Dataset entries
+++
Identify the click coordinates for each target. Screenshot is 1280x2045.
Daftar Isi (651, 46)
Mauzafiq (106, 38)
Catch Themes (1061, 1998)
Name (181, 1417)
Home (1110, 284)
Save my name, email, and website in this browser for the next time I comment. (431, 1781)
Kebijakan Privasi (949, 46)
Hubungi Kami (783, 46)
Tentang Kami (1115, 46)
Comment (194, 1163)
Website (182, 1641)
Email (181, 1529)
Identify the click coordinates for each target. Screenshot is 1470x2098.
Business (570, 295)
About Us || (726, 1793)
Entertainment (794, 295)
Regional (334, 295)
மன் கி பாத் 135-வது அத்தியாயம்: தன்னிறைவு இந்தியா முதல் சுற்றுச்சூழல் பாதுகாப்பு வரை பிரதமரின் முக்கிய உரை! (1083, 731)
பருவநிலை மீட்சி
+++
#### Aim of the task:
Each line in which the string "Screenshot" is found must be copied from the data.

#### Output for this task:
Identify the click coordinates for each target. Screenshot is 1280x2045.
Identify the click coordinates for each target. Screenshot is 1470x2098.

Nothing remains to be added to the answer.